(Dataset):
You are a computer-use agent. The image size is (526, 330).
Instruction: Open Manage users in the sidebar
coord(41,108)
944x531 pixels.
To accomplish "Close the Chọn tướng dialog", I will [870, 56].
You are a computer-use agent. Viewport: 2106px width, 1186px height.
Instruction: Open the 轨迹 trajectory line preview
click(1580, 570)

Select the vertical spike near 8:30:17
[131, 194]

* * *

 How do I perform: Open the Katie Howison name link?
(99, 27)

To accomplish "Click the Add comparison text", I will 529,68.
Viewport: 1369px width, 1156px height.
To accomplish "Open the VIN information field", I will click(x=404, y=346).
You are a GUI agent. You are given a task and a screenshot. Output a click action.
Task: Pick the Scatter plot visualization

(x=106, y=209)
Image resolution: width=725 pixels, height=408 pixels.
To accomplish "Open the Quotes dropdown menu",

(Aim): Rewrite the material from the line that contains "Image resolution: width=725" through the line that contains "the Quotes dropdown", putting "drop-down list" in place of "dropdown menu" and keeping everything else unchanged.

(Response to this task):
Image resolution: width=725 pixels, height=408 pixels.
To accomplish "Open the Quotes drop-down list",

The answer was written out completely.